4706 sayılı Hazine Arazilerinin Değerlendirilmesi Hakkında Kanunun 4.maddesinin ikinci fıkrasına göre, üzerinde münhasıran eğitim veya sağlık amaçlı sınırlı ayni hak (irtifak hakkı dahil) tesis edilmiş taşınmazlarda hak sahibinin vakıf üniversitesi veya Bakanlar Kurulunca vergi muafiyeti tanınan vakıf olması halinde satış bedeli, harca esas değerinin yarısıdır. Böylece vakıf üniversitelerine %50 indirimli satış imkanı getirilmiştir. Yapılan bu düzenleme ile genel olarak Hazineye ait taşınmazların daha kısa sürede ekonomiye kazandırılması, hem de devletin eğitim veya sağlık alanlarındaki hizmetlerini özel sektöre kaydırmak amacıyla, vakıf üniversiteleri ve Bakanlar Kurulunca vergi muafiyeti tanınan vakıflara kolaylık sağlanarak teşvik edilmişlerdir49.

 

c. Kullanma Hakkı Verilmesi

Hazinenin özel mülkiyetindeki tapulu arazilerin dışında kalan, devletin hüküm ve tasarrufundaki (kamu malları) nın 49 yıla kadar, kullanma hakkı verilmesi yöntemiyle vakıf üniversitelerine kullandırılması mümkündür. Kullanma hakkı bedeli, irtifak hakkı bedeli ile aynıdır.

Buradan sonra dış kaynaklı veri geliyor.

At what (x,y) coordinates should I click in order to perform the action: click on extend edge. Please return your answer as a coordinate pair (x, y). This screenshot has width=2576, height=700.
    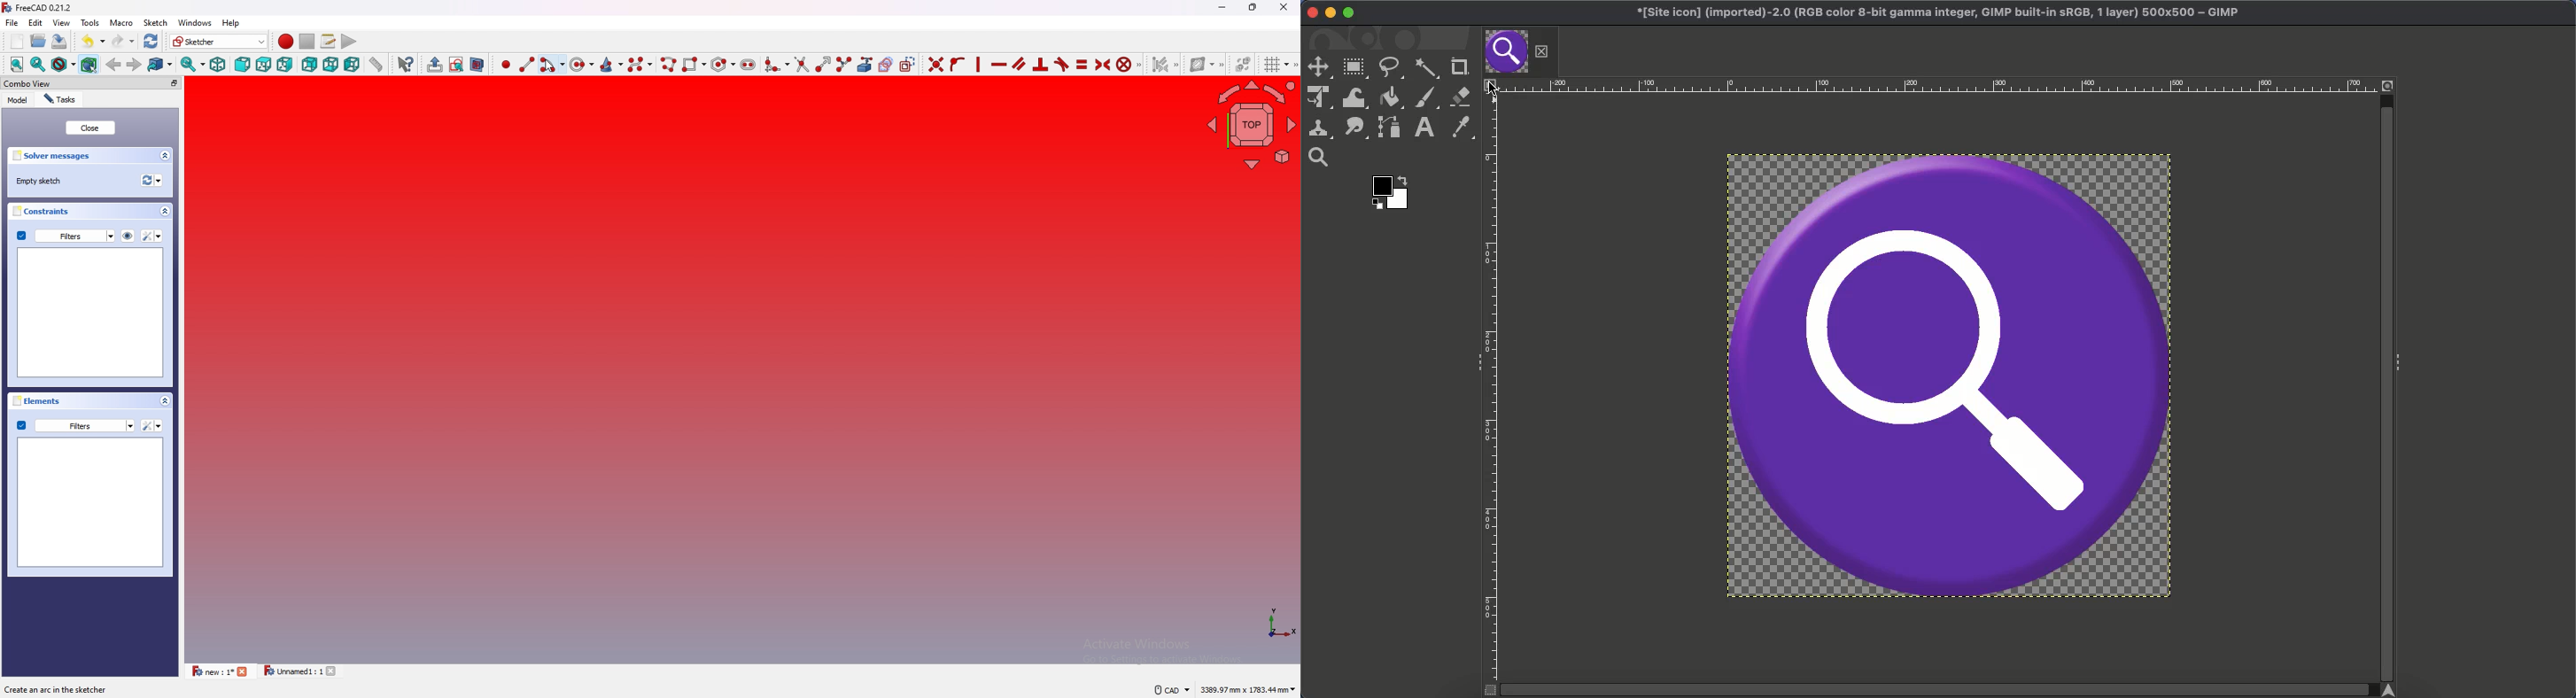
    Looking at the image, I should click on (821, 64).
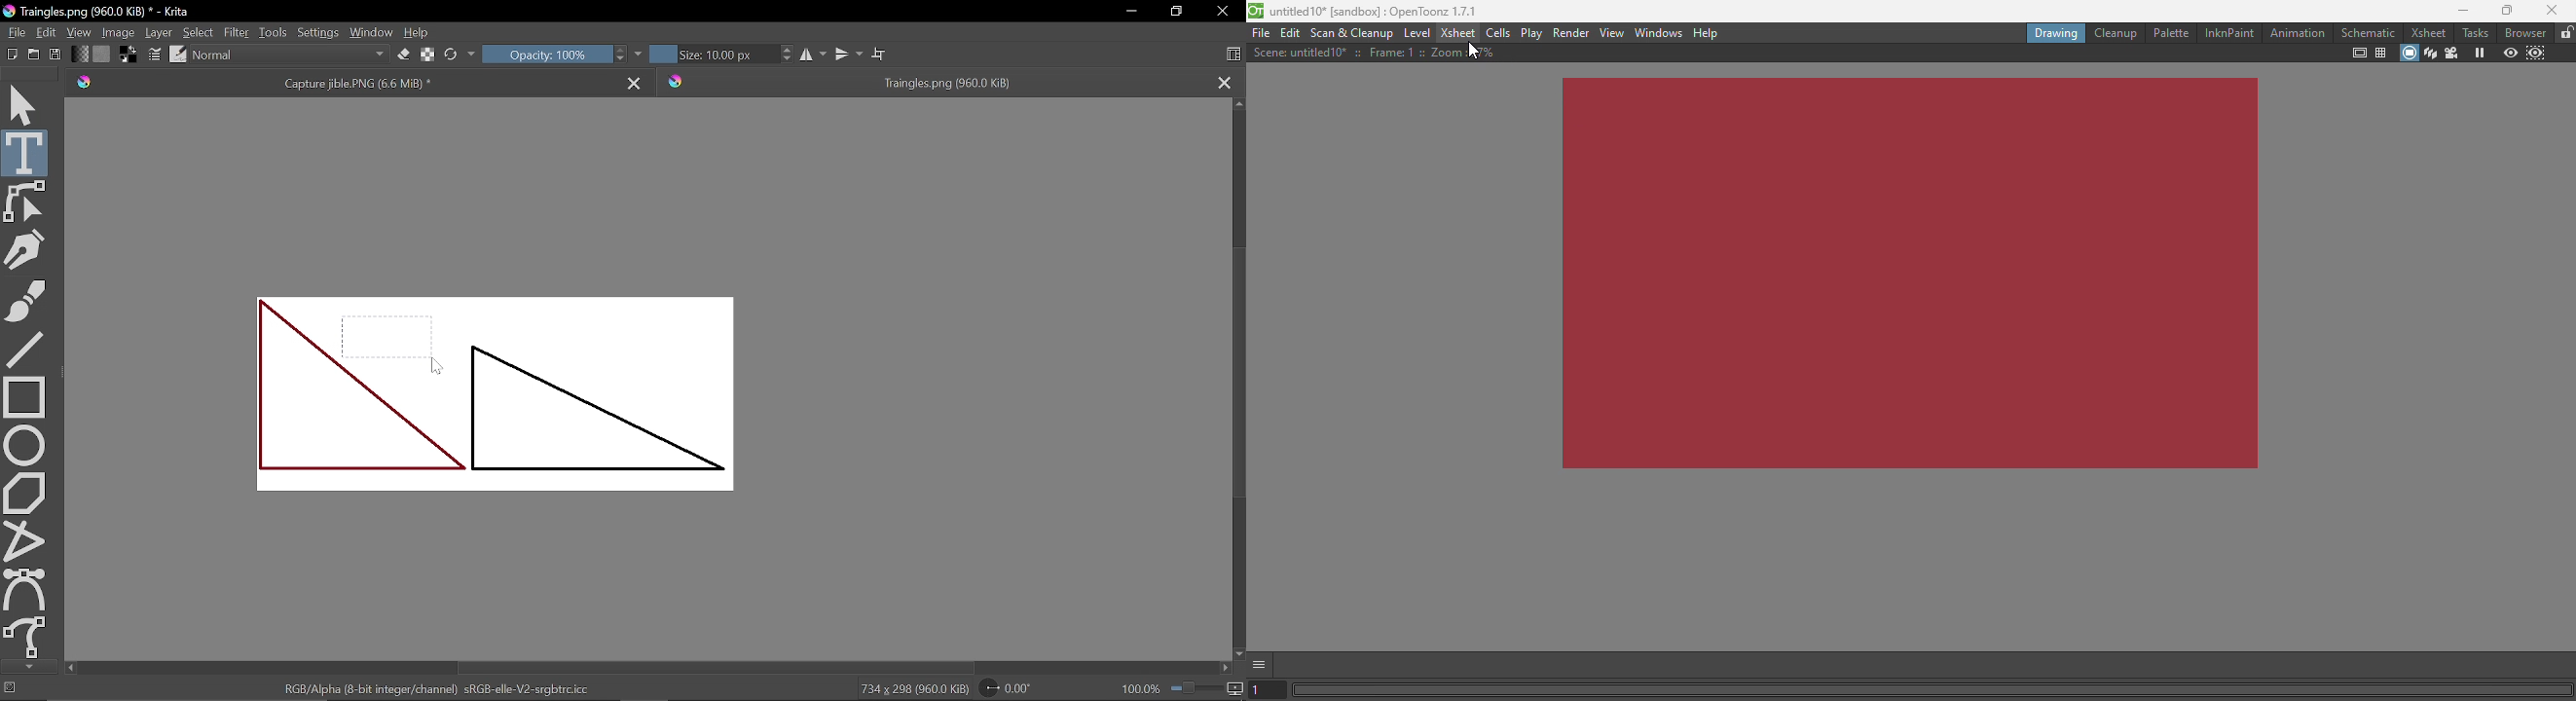 Image resolution: width=2576 pixels, height=728 pixels. I want to click on vertical mirror tool, so click(848, 55).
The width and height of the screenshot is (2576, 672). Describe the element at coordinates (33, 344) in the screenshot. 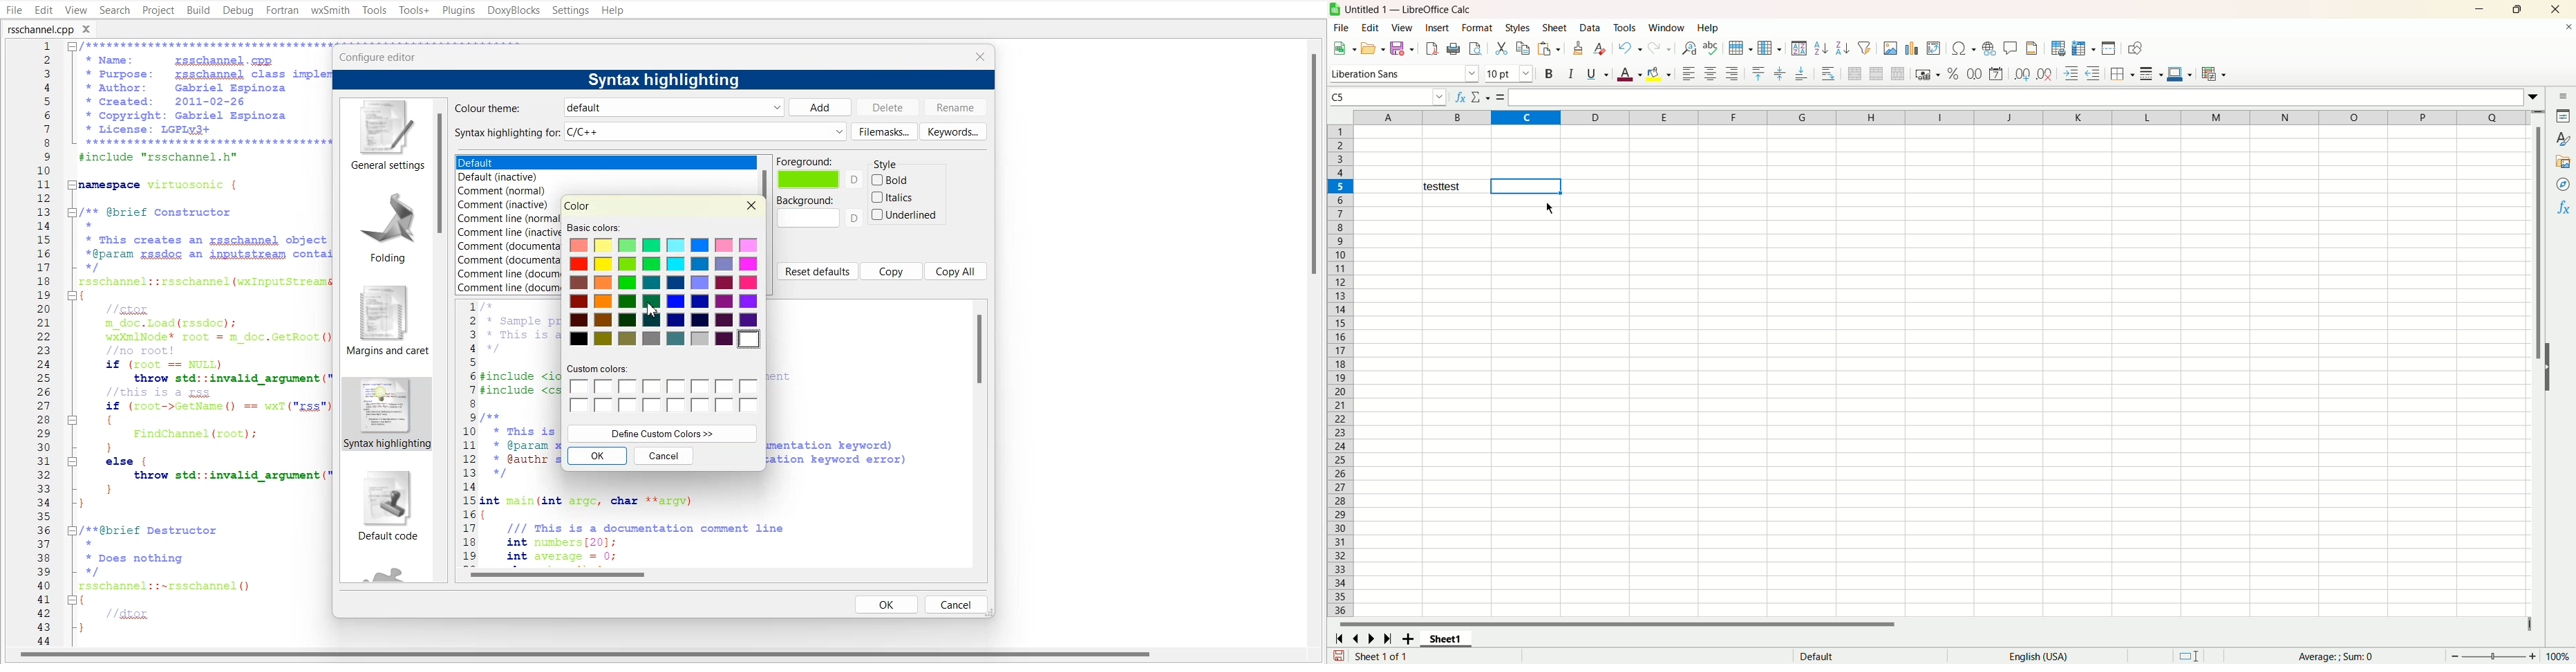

Gerek irtifak hakkı tesisinde, gerekse kullanma hakkı verilmesinde, vakıf üniversitelerince sunulan eğitim-öğretim hizmetinin “yarı kamusal” niteliği dikkate alınarak satış uygulamasında olduğu gibi % 50 indirimli bedel uygulamasında yarar vardır.

 

3. Özel Bağış ve Yardımlar

2547 sayılı Kanunun ek 7.maddesi uyarınca vakıf üniversiteleri, bu Kanunun 56.maddesinde yer alan mali kolaylıklardan, muafiyetlerden ve istisnalardan aynen istifade ederler.

Bunları iki alt başlıkta açıklamak mümkündür.

 

a. Gerçek ve Tüzel Kişilerce Yapılan Bağış ve Yardımlar

2547 sayılı Kanunun 56.maddesinin (a) bendine göre gerçek ve tüzel kişilerin üniversitelere yapacakları bağış ve vasiyetler için veraset ve intikal vergisi, damga vergisi, noter ve tapu harçları ile benzeri nitelikteki ayni vergi, resimler ve harçlar alınmamaktadır.

 

b. Gelir / Kurumlar Vergisi Mükelleflerince Yapılan Bağış ve Yardımlar

-2547 sayılı Kanunun 56. maddesinin (b) bendine göre gelir ve kurumlar vergisi mükelleflerince üniversitelere nakden yapılan bağışlar, söz konusu mükelleflerin yıllık beyanname ile veya kurumlar vergisi beyannamesi ile bildirilen kazançlarından indirilebilebilmektedir.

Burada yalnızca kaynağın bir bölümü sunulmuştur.